Os Mutantes chronology
| Tecnicolor (2000) | Mutantes Ao Vivo - Barbican Theatre, Londres 2006 (2006) | Haih Or Amortecedor (2009) |

= Mutantes Ao Vivo – Barbican Theatre, Londres 2006 =

Mutantes Ao Vivo – Barbican Theatre, Londres 2006 is a live double CD and single DVD by the Brazilian band Os Mutantes. The album was recorded at the first Mutantes concert since 1978, at London's Barbican Arts Centre.

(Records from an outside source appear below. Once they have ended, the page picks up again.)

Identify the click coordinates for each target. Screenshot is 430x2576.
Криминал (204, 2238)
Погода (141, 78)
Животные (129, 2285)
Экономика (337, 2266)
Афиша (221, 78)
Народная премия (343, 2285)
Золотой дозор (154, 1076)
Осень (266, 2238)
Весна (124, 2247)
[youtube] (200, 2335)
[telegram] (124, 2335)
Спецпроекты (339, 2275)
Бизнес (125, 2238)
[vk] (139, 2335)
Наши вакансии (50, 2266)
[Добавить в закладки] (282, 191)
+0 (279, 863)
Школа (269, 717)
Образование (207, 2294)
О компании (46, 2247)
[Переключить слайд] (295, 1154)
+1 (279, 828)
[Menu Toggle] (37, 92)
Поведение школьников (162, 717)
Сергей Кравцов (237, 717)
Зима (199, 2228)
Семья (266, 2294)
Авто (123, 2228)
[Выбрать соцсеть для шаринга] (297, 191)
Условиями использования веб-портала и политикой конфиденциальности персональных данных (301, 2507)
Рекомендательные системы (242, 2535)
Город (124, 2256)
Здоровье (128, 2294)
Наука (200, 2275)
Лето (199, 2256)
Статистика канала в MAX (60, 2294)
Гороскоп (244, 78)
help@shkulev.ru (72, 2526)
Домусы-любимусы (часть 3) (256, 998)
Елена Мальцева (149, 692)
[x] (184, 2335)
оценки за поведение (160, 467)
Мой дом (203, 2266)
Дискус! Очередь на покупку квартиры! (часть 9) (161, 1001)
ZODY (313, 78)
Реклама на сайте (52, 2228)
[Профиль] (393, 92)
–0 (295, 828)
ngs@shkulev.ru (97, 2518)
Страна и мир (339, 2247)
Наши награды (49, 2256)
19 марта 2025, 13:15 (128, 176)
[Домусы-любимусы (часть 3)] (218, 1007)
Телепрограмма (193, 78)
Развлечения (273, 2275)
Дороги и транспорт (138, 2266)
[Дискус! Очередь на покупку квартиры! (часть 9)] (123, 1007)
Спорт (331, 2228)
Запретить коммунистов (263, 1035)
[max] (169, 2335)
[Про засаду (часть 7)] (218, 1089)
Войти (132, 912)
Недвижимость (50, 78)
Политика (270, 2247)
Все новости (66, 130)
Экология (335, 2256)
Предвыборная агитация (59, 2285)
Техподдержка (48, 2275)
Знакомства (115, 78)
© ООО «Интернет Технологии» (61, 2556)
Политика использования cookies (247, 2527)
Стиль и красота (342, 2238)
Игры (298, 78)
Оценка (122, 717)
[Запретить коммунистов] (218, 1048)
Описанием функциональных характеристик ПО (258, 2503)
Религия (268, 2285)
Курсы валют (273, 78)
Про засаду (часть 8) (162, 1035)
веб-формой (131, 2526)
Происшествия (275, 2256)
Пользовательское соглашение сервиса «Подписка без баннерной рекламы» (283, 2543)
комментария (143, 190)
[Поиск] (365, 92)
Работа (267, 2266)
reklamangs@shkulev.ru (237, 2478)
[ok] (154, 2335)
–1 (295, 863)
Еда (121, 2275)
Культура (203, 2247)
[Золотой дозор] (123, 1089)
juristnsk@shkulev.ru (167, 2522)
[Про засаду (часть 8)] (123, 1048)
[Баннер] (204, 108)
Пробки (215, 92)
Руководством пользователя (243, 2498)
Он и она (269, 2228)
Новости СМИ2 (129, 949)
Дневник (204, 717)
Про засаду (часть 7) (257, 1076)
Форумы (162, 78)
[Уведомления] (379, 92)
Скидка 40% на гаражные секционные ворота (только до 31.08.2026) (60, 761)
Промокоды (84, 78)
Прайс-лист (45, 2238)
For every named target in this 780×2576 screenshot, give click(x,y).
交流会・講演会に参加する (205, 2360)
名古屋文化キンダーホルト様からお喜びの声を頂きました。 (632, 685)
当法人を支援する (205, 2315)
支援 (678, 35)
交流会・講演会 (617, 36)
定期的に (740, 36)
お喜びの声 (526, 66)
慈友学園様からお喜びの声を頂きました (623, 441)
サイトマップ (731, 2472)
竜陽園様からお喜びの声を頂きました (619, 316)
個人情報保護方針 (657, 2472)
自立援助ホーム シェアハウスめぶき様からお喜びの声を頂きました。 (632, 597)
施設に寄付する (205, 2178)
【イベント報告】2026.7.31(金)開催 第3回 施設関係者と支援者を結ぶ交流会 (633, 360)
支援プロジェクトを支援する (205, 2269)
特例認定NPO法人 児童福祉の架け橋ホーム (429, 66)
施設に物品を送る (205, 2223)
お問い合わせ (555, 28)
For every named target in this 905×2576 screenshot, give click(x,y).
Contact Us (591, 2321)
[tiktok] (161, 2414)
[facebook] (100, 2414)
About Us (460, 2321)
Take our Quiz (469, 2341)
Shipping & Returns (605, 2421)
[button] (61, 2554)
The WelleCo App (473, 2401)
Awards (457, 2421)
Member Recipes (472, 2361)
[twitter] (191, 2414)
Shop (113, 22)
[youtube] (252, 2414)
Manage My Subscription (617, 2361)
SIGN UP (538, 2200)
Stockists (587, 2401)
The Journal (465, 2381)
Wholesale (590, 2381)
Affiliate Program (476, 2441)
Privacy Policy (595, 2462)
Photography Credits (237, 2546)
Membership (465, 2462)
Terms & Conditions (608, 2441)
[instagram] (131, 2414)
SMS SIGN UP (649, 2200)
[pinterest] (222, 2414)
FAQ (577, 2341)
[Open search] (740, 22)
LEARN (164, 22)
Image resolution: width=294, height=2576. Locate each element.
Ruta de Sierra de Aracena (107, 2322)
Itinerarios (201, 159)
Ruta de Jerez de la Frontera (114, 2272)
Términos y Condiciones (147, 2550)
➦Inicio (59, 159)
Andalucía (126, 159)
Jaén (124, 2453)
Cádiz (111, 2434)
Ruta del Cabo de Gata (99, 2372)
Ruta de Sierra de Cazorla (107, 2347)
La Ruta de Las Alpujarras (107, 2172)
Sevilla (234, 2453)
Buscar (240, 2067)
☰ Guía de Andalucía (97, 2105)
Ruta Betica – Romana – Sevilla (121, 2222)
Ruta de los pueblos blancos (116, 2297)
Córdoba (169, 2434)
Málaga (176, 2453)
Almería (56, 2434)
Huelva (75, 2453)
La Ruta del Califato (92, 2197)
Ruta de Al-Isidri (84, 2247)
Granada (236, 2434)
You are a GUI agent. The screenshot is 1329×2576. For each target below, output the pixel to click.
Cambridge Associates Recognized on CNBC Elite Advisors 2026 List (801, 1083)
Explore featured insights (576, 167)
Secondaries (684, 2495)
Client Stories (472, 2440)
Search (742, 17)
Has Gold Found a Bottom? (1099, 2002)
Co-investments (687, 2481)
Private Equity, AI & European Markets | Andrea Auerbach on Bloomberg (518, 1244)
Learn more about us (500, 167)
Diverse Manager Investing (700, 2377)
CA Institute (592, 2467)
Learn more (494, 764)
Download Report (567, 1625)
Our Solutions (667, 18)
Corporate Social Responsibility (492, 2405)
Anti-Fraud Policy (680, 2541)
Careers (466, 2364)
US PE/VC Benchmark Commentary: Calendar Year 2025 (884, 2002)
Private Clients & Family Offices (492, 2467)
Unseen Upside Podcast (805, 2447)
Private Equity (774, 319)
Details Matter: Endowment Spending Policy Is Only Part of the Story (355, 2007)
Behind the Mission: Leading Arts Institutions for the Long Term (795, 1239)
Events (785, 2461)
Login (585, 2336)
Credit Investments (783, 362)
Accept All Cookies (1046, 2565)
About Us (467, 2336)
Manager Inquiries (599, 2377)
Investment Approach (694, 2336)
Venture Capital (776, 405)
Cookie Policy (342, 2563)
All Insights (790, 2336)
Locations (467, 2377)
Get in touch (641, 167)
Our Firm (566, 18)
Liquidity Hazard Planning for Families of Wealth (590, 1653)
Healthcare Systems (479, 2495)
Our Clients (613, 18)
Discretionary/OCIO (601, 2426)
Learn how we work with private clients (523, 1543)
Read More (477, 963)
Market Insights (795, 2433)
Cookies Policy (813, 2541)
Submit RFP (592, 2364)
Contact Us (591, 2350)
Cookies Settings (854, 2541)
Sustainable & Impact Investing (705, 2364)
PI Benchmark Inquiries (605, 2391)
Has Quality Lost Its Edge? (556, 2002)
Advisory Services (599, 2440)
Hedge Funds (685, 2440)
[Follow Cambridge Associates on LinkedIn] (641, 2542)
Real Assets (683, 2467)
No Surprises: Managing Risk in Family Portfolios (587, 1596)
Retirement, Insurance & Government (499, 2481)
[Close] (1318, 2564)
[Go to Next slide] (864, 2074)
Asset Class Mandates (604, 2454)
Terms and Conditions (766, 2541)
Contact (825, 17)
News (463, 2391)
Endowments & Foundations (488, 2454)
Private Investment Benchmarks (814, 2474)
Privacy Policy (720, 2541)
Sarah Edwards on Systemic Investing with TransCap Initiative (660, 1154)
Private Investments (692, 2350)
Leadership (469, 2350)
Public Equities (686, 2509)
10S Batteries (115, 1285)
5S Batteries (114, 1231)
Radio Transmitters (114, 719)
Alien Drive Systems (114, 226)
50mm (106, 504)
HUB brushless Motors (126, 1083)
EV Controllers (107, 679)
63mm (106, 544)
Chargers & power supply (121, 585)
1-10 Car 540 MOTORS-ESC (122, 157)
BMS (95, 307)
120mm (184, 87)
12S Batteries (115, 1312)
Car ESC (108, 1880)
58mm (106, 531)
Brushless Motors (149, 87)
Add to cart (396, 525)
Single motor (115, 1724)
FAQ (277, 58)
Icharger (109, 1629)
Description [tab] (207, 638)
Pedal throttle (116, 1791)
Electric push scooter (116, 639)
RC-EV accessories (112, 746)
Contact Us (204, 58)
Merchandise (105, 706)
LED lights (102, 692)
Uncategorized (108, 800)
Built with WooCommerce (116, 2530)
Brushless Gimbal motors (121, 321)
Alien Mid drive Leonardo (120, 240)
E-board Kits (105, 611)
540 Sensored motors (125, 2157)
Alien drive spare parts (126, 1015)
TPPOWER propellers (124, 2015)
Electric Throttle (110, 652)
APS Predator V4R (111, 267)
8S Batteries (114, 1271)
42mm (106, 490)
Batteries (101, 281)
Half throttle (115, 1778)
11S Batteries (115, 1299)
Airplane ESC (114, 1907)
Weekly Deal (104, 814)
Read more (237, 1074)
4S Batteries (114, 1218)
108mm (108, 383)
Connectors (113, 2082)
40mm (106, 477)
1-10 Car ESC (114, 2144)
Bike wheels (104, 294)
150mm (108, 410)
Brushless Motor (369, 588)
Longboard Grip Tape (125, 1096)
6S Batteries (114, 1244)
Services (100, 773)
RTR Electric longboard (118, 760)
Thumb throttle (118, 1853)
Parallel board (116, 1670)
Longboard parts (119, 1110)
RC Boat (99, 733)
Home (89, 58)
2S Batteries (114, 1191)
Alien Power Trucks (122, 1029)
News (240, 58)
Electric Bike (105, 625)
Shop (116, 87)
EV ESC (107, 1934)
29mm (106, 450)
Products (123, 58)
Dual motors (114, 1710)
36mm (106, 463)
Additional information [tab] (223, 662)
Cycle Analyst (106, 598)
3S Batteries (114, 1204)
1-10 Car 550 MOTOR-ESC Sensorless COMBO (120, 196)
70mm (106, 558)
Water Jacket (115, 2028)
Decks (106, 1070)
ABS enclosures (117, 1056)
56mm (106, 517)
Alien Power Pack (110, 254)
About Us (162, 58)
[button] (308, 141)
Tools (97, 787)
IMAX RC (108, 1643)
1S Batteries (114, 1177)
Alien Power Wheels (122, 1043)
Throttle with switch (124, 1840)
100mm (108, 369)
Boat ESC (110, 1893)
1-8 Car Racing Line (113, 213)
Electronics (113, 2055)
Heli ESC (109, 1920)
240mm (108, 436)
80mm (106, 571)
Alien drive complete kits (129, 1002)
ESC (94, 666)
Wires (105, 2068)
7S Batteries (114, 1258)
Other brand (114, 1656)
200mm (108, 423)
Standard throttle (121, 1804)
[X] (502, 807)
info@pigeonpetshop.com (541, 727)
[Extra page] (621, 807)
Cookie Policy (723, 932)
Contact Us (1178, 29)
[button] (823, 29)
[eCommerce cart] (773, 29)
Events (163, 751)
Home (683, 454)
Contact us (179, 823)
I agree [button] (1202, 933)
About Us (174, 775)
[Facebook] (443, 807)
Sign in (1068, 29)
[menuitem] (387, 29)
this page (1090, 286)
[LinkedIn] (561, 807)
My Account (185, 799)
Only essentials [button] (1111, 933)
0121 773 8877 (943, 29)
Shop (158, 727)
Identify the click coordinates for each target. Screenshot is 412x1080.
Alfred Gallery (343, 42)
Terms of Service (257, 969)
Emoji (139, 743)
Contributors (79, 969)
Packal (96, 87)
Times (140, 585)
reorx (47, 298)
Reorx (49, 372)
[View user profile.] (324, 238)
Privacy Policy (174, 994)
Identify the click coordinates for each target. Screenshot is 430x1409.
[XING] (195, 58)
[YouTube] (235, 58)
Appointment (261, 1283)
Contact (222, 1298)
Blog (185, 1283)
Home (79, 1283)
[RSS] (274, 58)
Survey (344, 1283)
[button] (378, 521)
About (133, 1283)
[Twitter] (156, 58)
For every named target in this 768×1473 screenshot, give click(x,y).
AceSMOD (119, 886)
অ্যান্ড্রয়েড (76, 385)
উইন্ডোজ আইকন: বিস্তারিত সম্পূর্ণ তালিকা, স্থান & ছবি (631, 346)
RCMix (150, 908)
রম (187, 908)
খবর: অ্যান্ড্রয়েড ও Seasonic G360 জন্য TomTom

It was given a rating of 7.6 by Pitchfork.

==Track listing==

===CD 1===
1. "Dom Quixote" (Arnaldo Baptista/Rita Lee)
2. "Caminhante Noturno" (Arnaldo Baptista/Rita Lee)
3. "Ave Gengis Khan" (Arnaldo Baptista/Rita Lee/Sérgio Dias)
4. "Tecnicolor" (Arnaldo Baptista/Rita Lee/Sérgio Dias)
5. "Virginia" (Arnaldo Baptista/Rita Lee/Sérgio Dias)
6. "Cantor de Mambo" (Arnaldo Baptista/Rita Lee/Élcio Decário)
7. "El Justiciero" (Arnaldo Baptista/Rita Lee/Sérgio Dias)
8. "Baby" (Caetano Veloso/Versão: Mutantes)
9. "I'm Sorry Baby (Desculpe, Babe)" (Arnaldo Baptista/Rita Lee)
10. "Top Top" (Liminha/Arnaldo Baptista/Rita Lee/Sérgio Dias)
11. "Dia 36" (Johnny Dandurand/Arnaldo Baptista/Rita Lee/Sérgio Dias)

===CD 2===
1. "Fuga nº II" (Arnaldo Baptista/Rita Lee/Sérgio Dias)
2. "Le Premier Bonheur du Jour" (Jean Renard/Frank Gerald)
3. "Dois Mil e Um" (Rita Lee/Tom Zé)
4. "Ave Lúcifer" (Arnaldo Baptista/Rita Lee/Élcio Decário)
5. "Balada do Louco" (Arnaldo Baptista/Rita Lee)
6. "I Feel a Little Spaced Out (Ando Meio Desligado)" (Arnaldo Baptista/Rita Lee/Sérgio Dias)
7. "A Hora e a Vez do Cabelo Nascer (Cabeludo Patriota)" (Liminha/Arnaldo Baptista/Rita Lee/Sérgio Dias)
8. "A Minha Menina" (Jorge Ben)
9. "Bat Macumba" (Gilberto Gil/Caetano Veloso)
10. "Panis et Circenses" (Gilberto Gil/Caetano Veloso)

==Line-Up==

- Sérgio Dias: Guitars and vocals
- Arnaldo Baptista: Keyboards and vocals
- Dinho Leme: Drums
- Zélia Duncan: Vocals

with:

- Vinícius Junqueira: Bass
- Henrique Peters: Keyboards
- Vitor Trida: Keyboards, guitars, flute, viola caipira and bass
- Simone Soul: Percussion
- Esméria Bulgari: Backing vocals
- Fábio Recco: Backing vocals
- Devendra Banhart: Backing vocals on "Bat Macumba"
- Noah Georgeson: Backing vocals on "Bat Macumba"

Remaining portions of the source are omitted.